International court for the environment
- Permanent Court of Arbitration as proper forum
Appropriate forum to settle environmental disputes
- Until an International Environmental Court with mandatory jurisdiction comes into existence, the Permanent Court of Arbitration (PCA) at the Hague, could be the appropriate forum to settle environmental disputes. There are a good number of reasons which favor the PCA.
Acceptance of UN members
1. This institution, having its roots in the Hague Peace Conferences of 1899 and 1907, in particular the Conventions for the Pacific Settlement of International Disputes, is well recognized and accepted by numerous UN Member States.
A flexible and unique institution
2. The PCA is a very flexible and unique institution, because it offers facilities for four of the dispute settlement methods listed in Article 33 of the UN Charter, i.e., inquiry, mediation, conciliation and arbitration.
Financial support to States need financial help
3. The important issue of the extra financing required for a new Court for the Environment speaks in favor of the PCA with an existing administrative and logistical infrastructure. The PCA Financial Assistance Fund for the Settlement of International Disputes of 1995 grants financial support to States requiring financial help to meet the costs involved. In the future, this model should be extended also to Non-State-Actors.
A place to provide evidence of harm
4. The flexibility of the Court with regard to the place of arbitration should also be noted. In transitional environmental litigation, in particular, this place can be important in terms of providing evidence of the harm which has occurred.

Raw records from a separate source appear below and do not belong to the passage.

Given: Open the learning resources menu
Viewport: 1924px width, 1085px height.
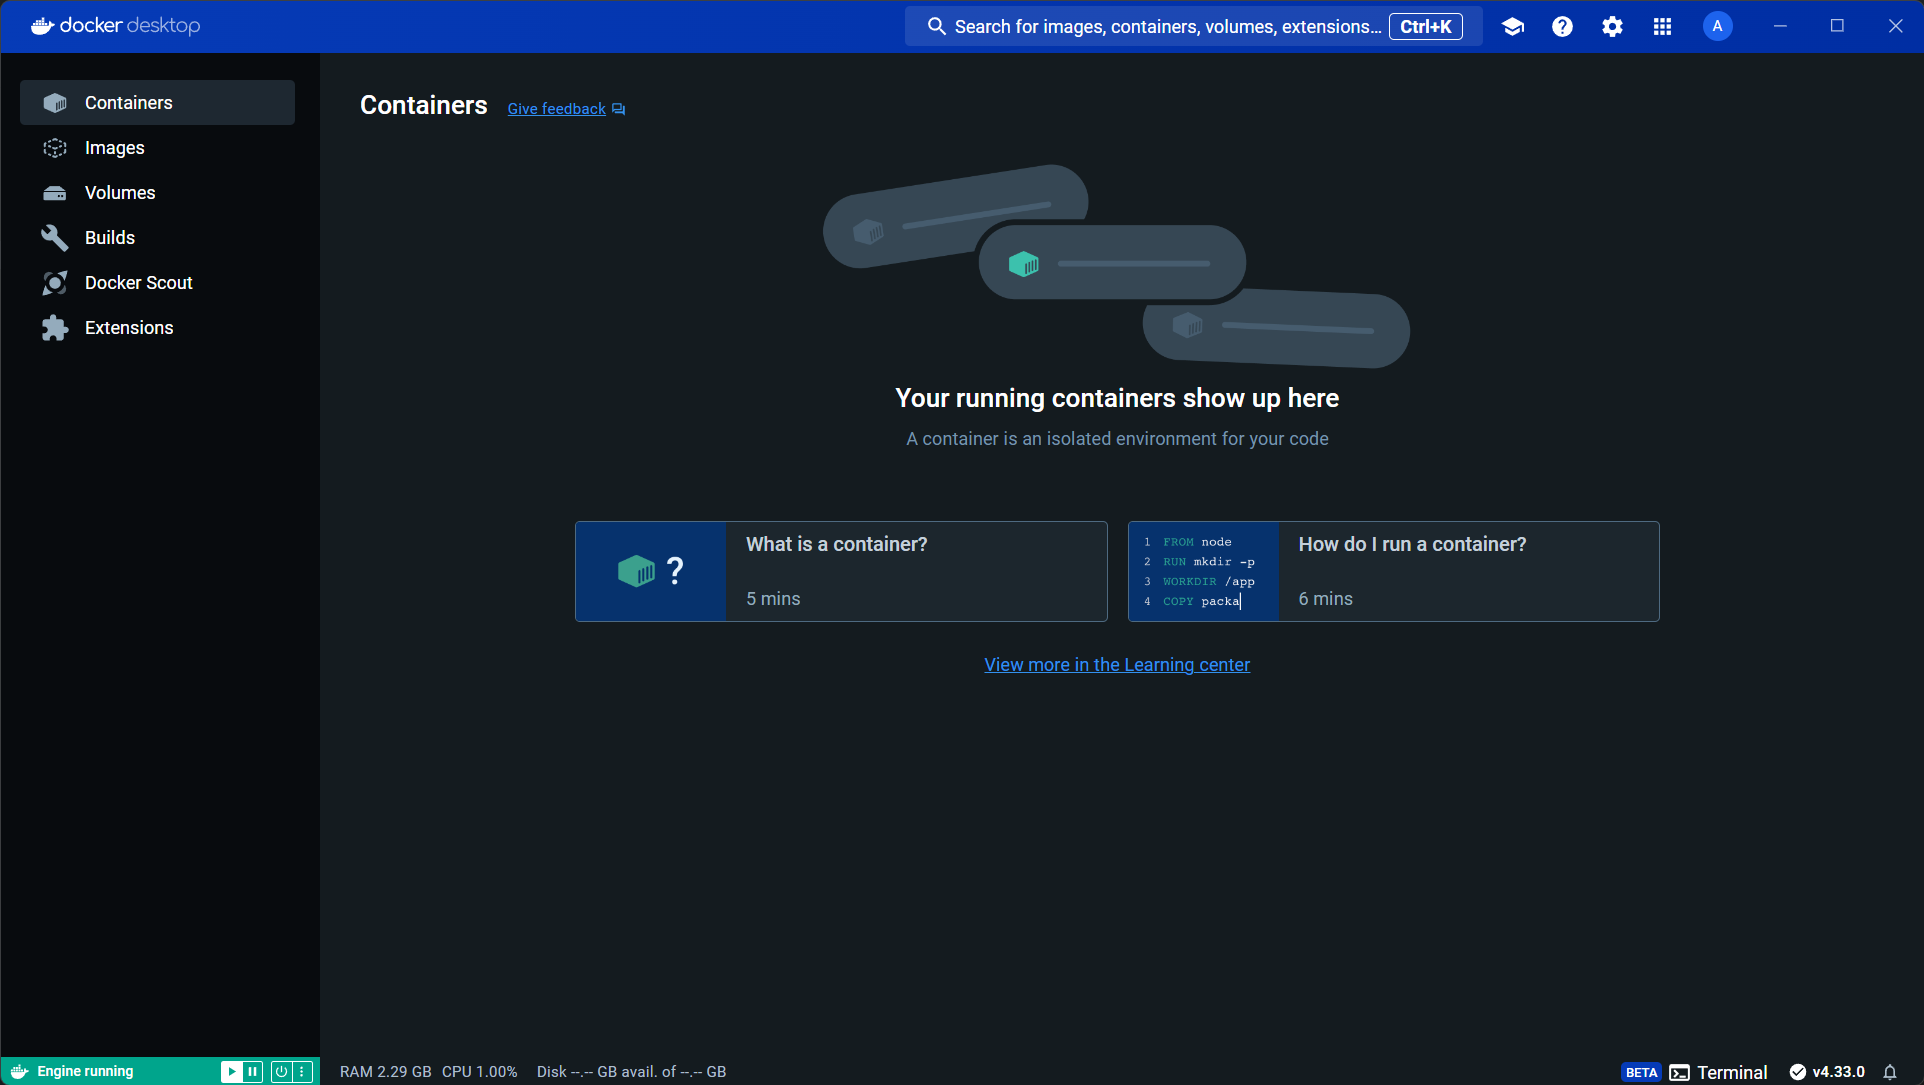Looking at the screenshot, I should [x=1513, y=25].
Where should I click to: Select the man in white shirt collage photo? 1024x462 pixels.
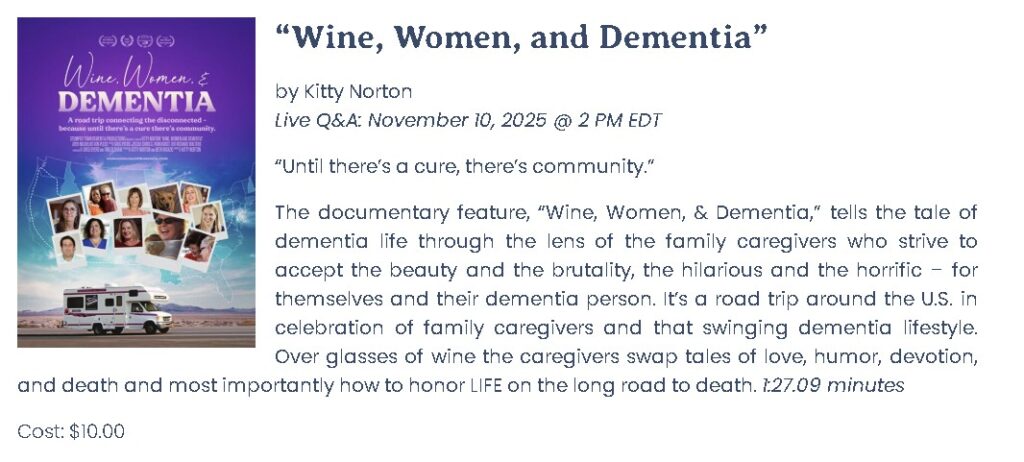[x=69, y=249]
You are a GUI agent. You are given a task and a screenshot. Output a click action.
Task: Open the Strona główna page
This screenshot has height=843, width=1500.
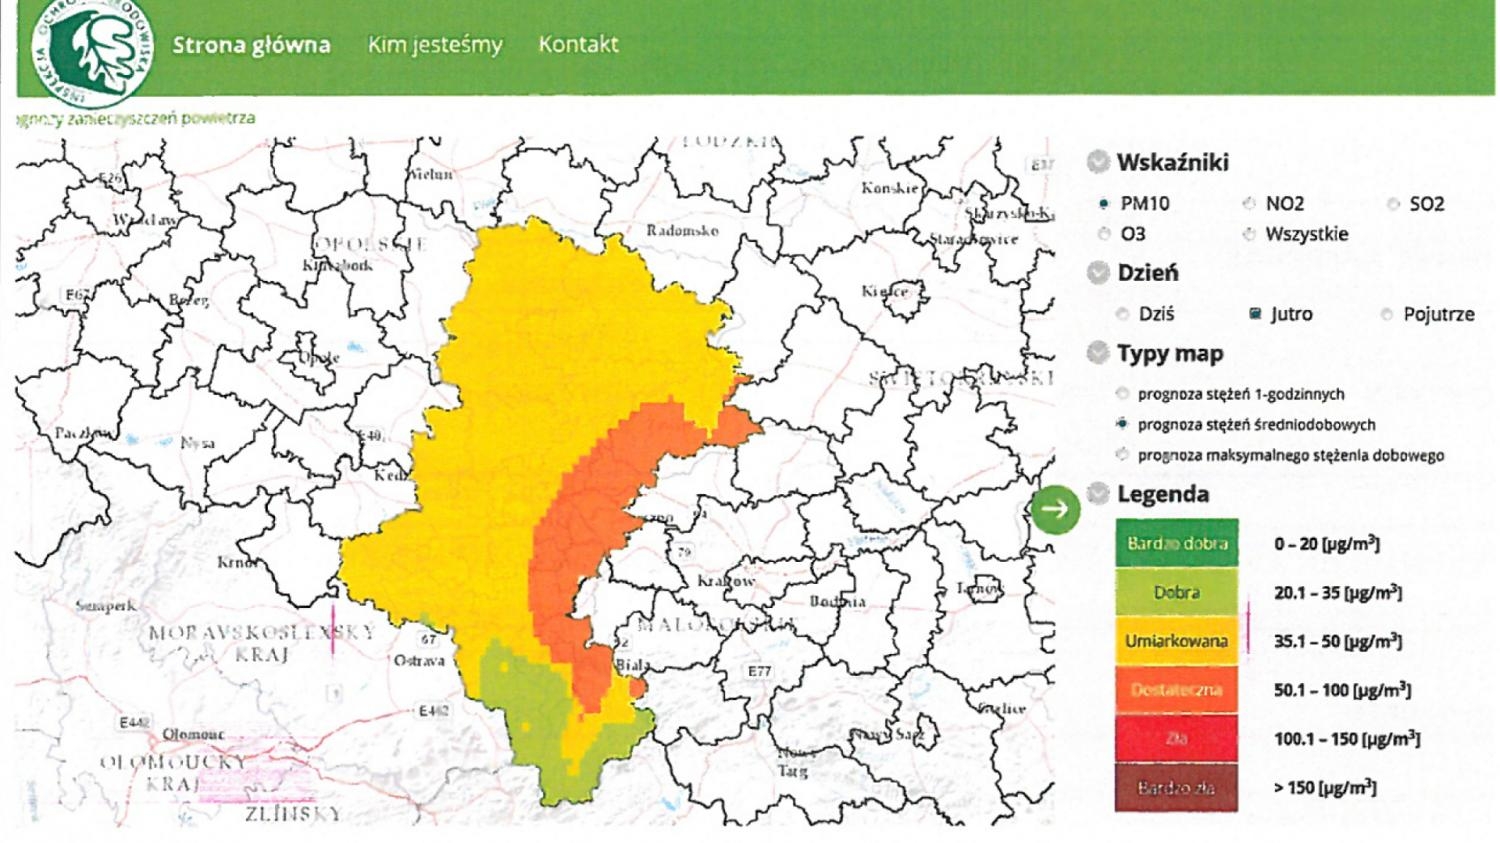(251, 45)
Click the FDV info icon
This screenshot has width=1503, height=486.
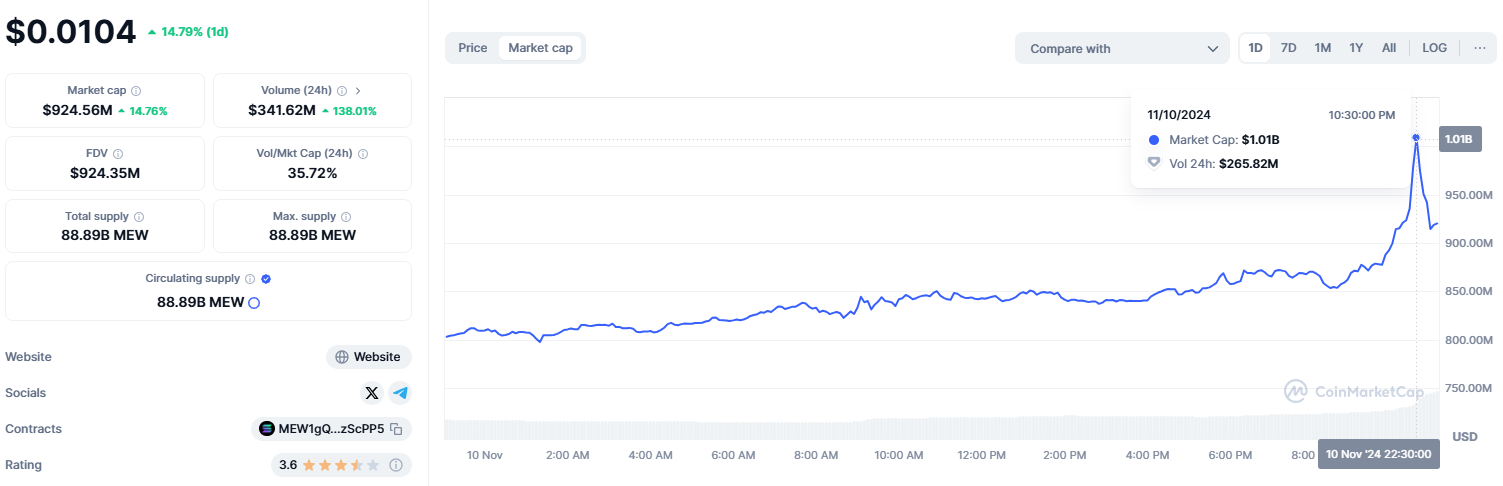tap(118, 154)
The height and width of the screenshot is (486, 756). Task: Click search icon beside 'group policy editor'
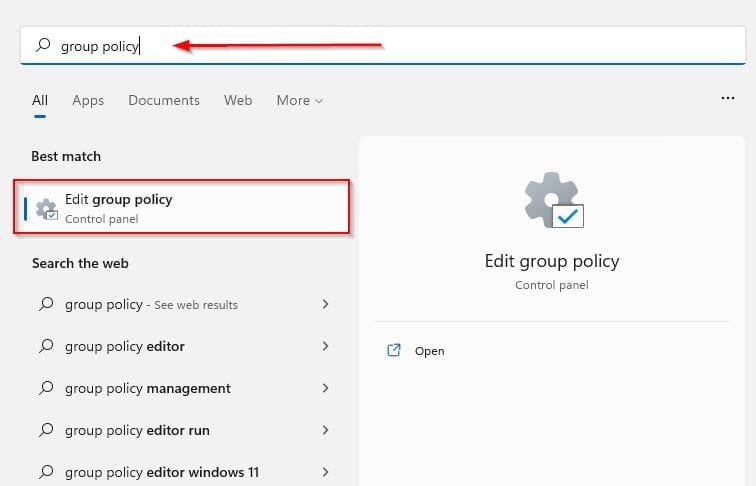pos(45,346)
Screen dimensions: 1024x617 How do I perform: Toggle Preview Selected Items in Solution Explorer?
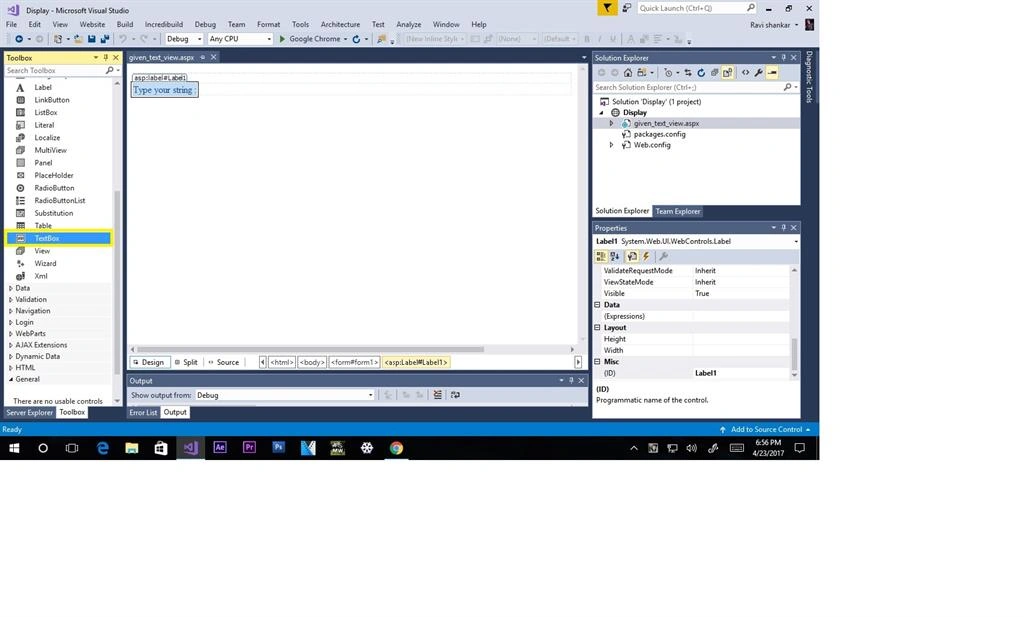coord(772,72)
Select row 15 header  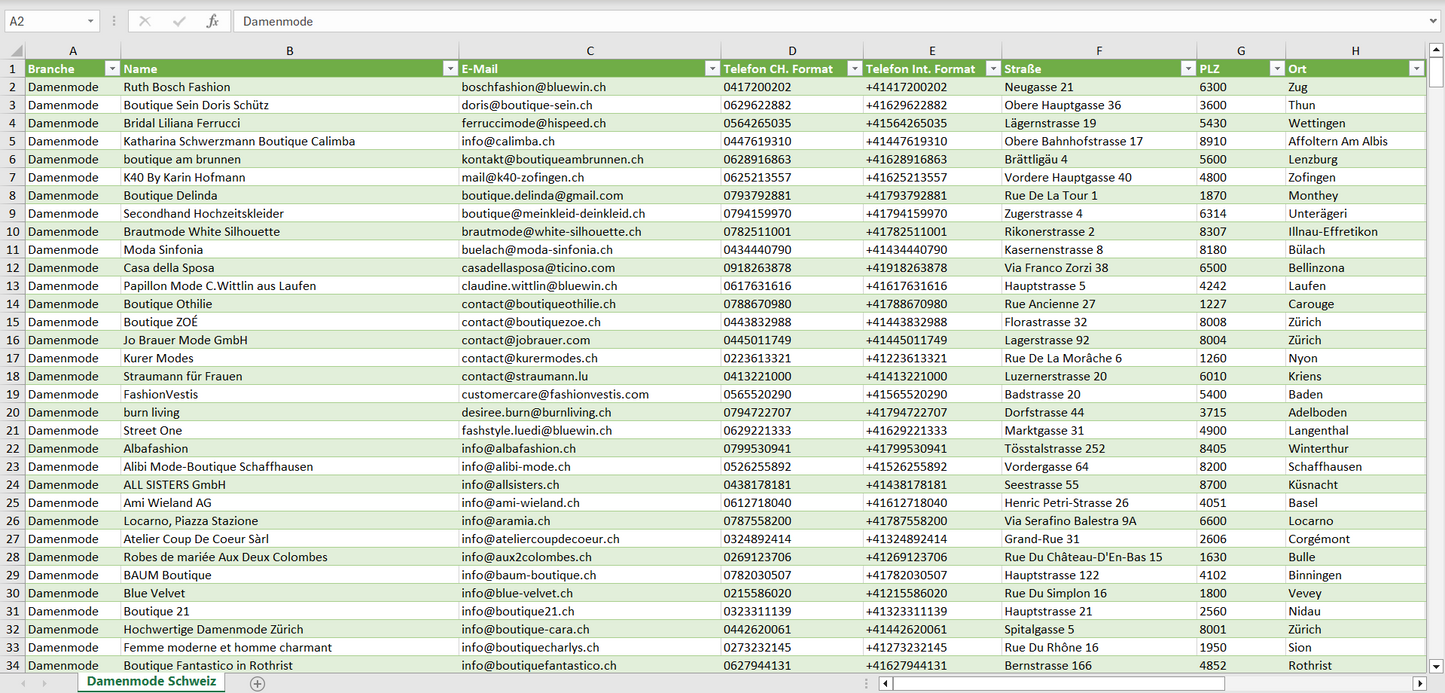coord(12,322)
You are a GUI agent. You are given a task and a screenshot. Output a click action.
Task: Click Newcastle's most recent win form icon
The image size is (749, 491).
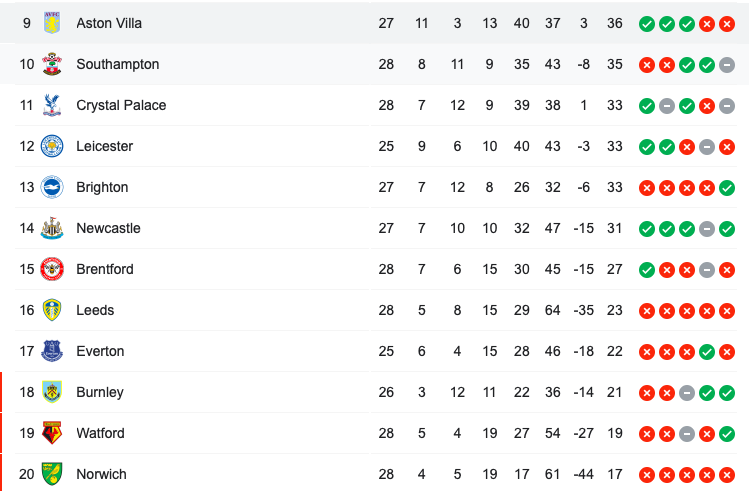point(727,228)
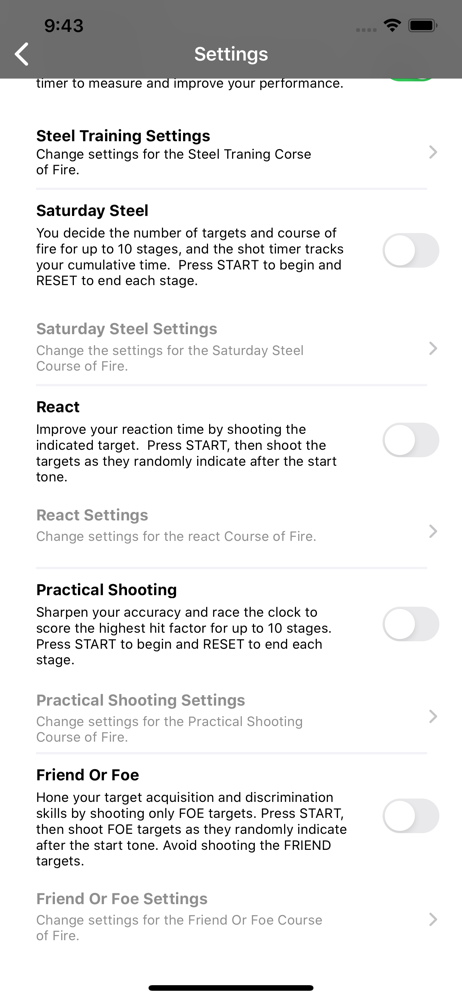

The parties can agree on it. Where there is no agreement, the arbitration shall take place at the Hague, the seat of the PCA.
Convincing governments to support
- The arduous task of convincing governments to support the idea of an International Environmental Court has yet to be undertaken. The increasing destruction of the environment, the growing consciousness of the public, as well as the progressive role of NGOs, will stress this procedure. All that remains to be done is to acknowledge categorically the indispensability of a separate International Environmental Court and to act swiftly to bring such court into existence.
Settlement of disputes and conflicts under environmental legislation
Avoidance of disputes and conflicts under environmental legislation
Environmental legislation invests decision-making powers in various officials. They are by law expected to exercise these powers bona fide and within the fundamental principles of natural law, such as hearing both parties to the dispute fairly and acting within the powers vested in the law. A party that is aggrieved by a decision taken could base the appeal on incomplete examination of facts or law, or both.
The appeals structure deals with the hierarchy of institutions, both within the executive and judicial arms of government, to which an aggrieved party can take their appeals. Generally, matters of law are taken before the Courts. Appeals on matters of fact are generally exhausted within the appeals structure of the executive, unless it is proved that there is a gross violation of the principles of natural justice.